### [Study text]
I haven’t written much about my mother since she died from the effects of age and dementia almost two years ago.
I think of her often, but once in awhile I come across something that reminds me of her terrible disease and what we went through together as her mind and health failed.
Actor Zach Ward, whom I follow on Twitter, recently posted the following:
“Today with Dad broke my heart. I am so sad & angry I want to scream, cry, hit something but I can’t scare him so I hold it in all day and rage inside. Alzheimers took my Dad. I talk to the man left behind and cry myself to sleep, powerless & afraid. Fuck you Alzheimers.”
Oh God, I know how he feels and my heart aches for him.
I responded to his tweet, as did many others who can relate to his pain.
“My mother suffered with dementia. What got me through was being by her side, holding her hand, being where she was at in her mind, looking for the humor in her words, and loving whoever sat before me. It also helped to write – a place to put my emotions and her story. Hugs!”
Damn Twitter and it’s letter-count maximum. Damn it! I wanted to say so much more to him. I suppose I could send off additional tweets, but he was already surrounded by so much advice and sympathy and love that I didn’t want to ramble on.
This was one of those times that I wanted to reach out and hug him, to actually talk to this person I don’t know, to offer every reassuring word I could muster.
It was also a time that reminded me of how we find our compassion for others: When we walk in their shoes.
It’s one thing to read about illness or bad things happening in the world, but it’s another to experience them firsthand. This leads me to understand, to some degree, why people don’t always have compassion or empathy for others who are struggling with illness, homelessness, job loss, poverty and racism, family tragedies or simply trying to cope with a virus. If you haven’t felt any of the repercussions, if life has most often been good to you, it might be difficult to understand what others are feeling physically and emotionally.
I discussed this to some extent with a few ladies from church as we started a book study on “Be the Bridge” by Latasha Morrison. In the book addressing racism and her role in the Christian community, she talks about acknowledgment, lament, reconciliation and reparation. It’s quite easy to acknowledge and lament racism, but our biggest issue as white women is not having walked in the shoes of Latasha. There’s a point to which we can understand the situation, but then there’s a point where we have no clue.

### [Provided material]

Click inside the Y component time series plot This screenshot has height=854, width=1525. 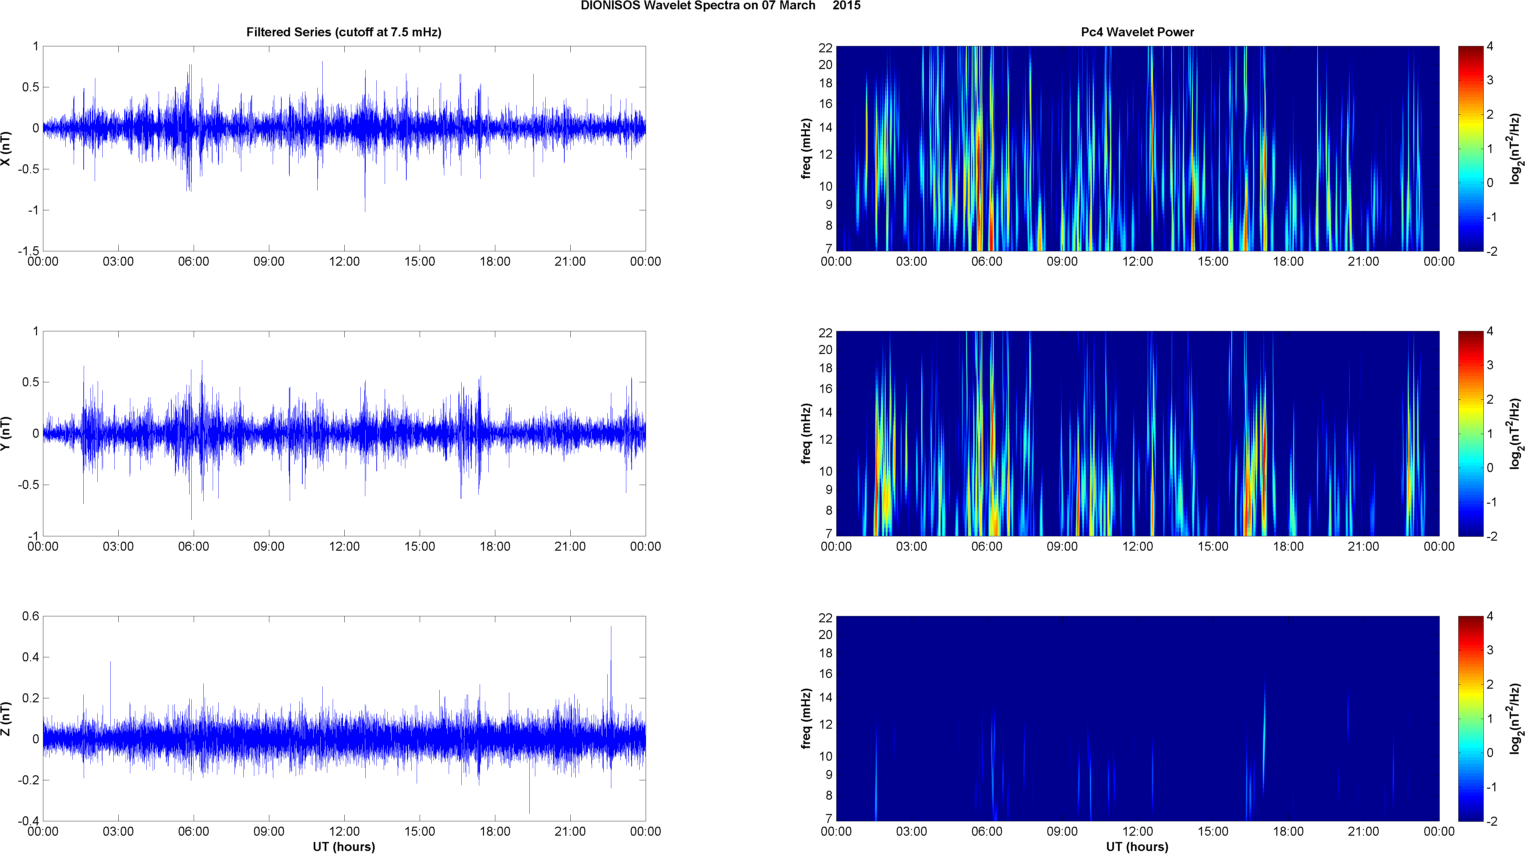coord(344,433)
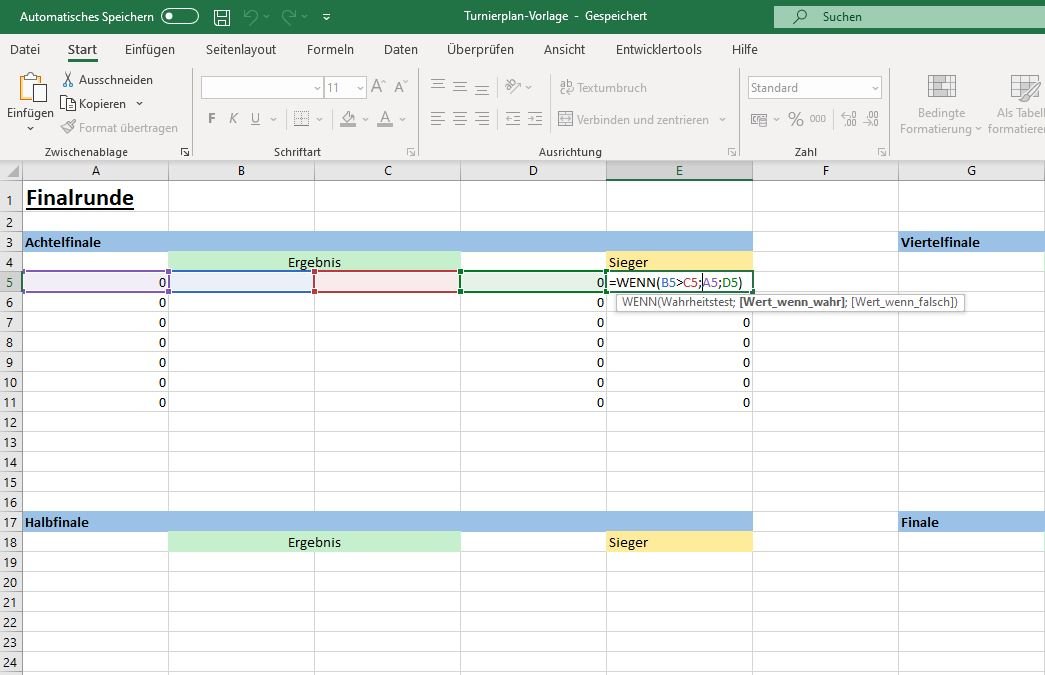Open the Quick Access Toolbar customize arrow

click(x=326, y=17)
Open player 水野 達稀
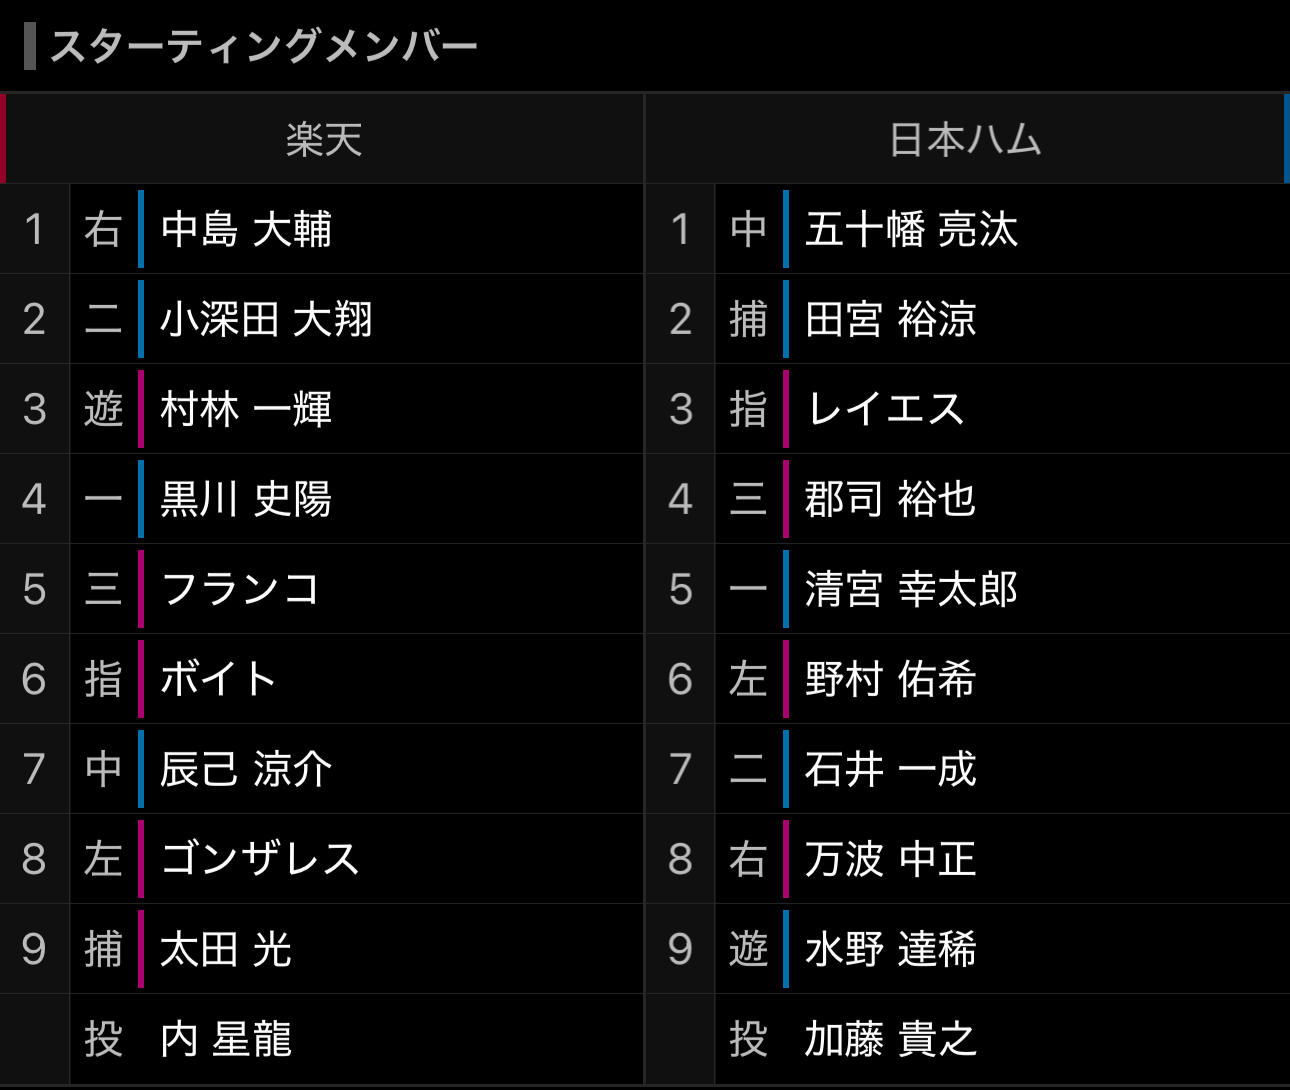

### [Your objective]
Carry on the essay about grief over a parent's dementia and learning compassion by walking in others' shoes, starting right after its final sentence.

### [Exercise answer]
We can gather information about Alzheimer’s, racism, families affected by Covid, etc., but we may never find ourselves in complete understanding.
So, what can we do to come close to walking in someone else’s shoes?
My advice (or opinion) is this:
Read. Then read more. Keep reading. Knowledge is power and it’s also awareness. I learned much about my mother’s illness simply by reading. Book studies are great too as they provide an opportunity for conversation and discussion.
Attend functions (post Covid) or watch video that educate and address the issues – training, conferences, TedTalks, YouTube videos, speakers at church and work.
Listen to those who have holes in the bottom of their shoes. Have coffee together, hang out, learn about someone else’s life, but don’t ask a million questions. Allow your friend to speak about his/her life and listen.
Find empathy and compassion, even if you don’t understand the situation. Humanity will always have differences and our existence will have questions we can’t answer. We can spend hours learning, but our response still comes down to what we feel in our heart, emotionally. My heart hurts when I see Facebook posts about loved ones dying from Covid even though I have not personally been affected by this. A few friends have had the virus, but are recovered and doing well. Compassion gives us a tool to feel someone else’s pain and grief and that leads us closer to walking in that person’s shoes and being able to offer a piece of ourselves for relief.
Zach Ward has a difficult road ahead. I don’t know how long his dad will be on this earth, but Zach will have to find a way to channel the anger and pain he feels, for his own well-being. I hope that the Twitter responses to his post will help him understand he is not alone, that others have walked this path and made it home changed, but safe. While my mother is no longer living, she has unknowingly left a gift of understanding and empathy that will live on forever. It’s a gift that urges me toward acknowledgment of others’ difficulties and pain and a desire to reconcile myself to their footsteps.
So, whose shoes have you walked in, dear readers? Is there someone you need to understand better or something you want to know more about? What drives your compassion?